Hay una aristocracia del espíritu, claro que la hay, en sentido estricto, formada por aquellos que se cultivan y que, como la tierra, son capaces de rendir fértiles en beneficio de todos. Y hay otros, de los que no sabemos ni qué quieren ni para qué lo quieren. Enseñar a los cachorros qué es esa aristocracia espiritual pasa, necesariamente en nuestros días, por darles a los chicos a masticar libros de Javier Gomá y Enrique García-Maíquez, a ver si pueden digerirlos. Y llevarlos al museo, al que sea. Y hablarles de cosas fabulosas y legendarias. Y cuando lo entiendan, que asuman lo que eso requiere y se esfuercen cada día por conseguirlo. Son nuestra esperanza.
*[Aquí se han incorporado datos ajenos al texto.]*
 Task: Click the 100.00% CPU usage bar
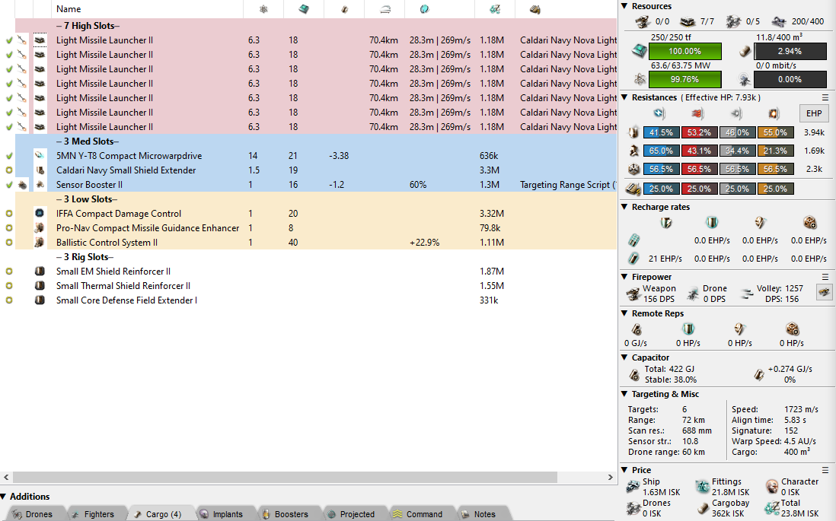tap(685, 52)
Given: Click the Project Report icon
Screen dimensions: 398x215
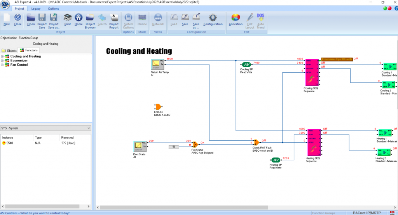Looking at the screenshot, I should point(114,20).
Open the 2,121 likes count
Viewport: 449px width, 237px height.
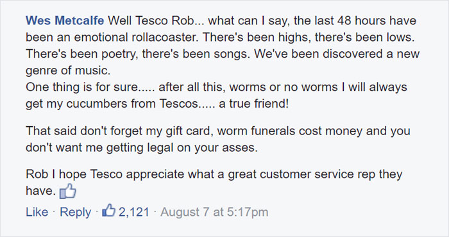click(133, 212)
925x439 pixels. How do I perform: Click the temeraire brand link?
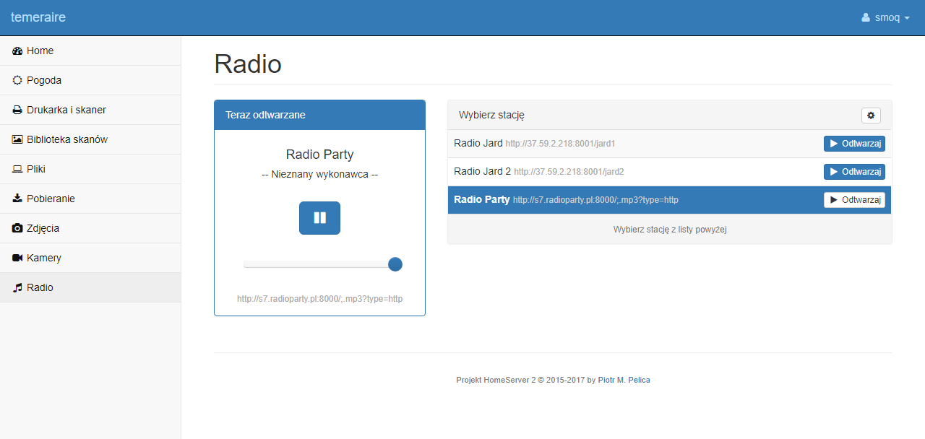(x=38, y=17)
Porque, todo lo que no sea eso, ¿para qué? Todo lo que no sea 'Correr' con Echenoz; lo que no sea visitar el fondo oscuro del alma humana con Williams, con Faulkner, con Ellis; lo que no sea volver a ver el mundo con 12 años a través de las novelas de Verne; lo que no sea recorrer España con Pérez Galdós; lo que no sea quedarse rumiando una hora tras leer una sola página de Escohotado; lo que no sea aprender Rusia leyendo a Figes, ¿para qué? Todo lo que no sea aprender, saber, civilizarse, sofisticarse, elevarse, pensar, leer, viajar y vivir, que son la misma cosa, ¿qué es? Interpretar el conocimiento y la experiencia con exactitud y fidelidad a la realidad es solo posible leyendo, viajando y viviendo.
Mientras tengamos ilusión, seguiremos. Porque aún nos queda Samarcanda, y releer a Ruy González de Clavijo mientras vemos la sombra del Gran Tamerlán ocultarse por las esquinas del Registán; y embarcarnos en el de Elcano, con Pigafeta como compañero de litera, y pensarnos en las Molucas; y volver al Peloponeso a sentir, con Tucídides, cómo se hizo la historia, y terminar el día en el restaurante de la última planta de una torre de Kowloon, a 400 metros de altura, con una copa de vino de Jerez en la mano mirando Victoria Harbour, con la certeza de que a la mañana siguiente seremos mejores.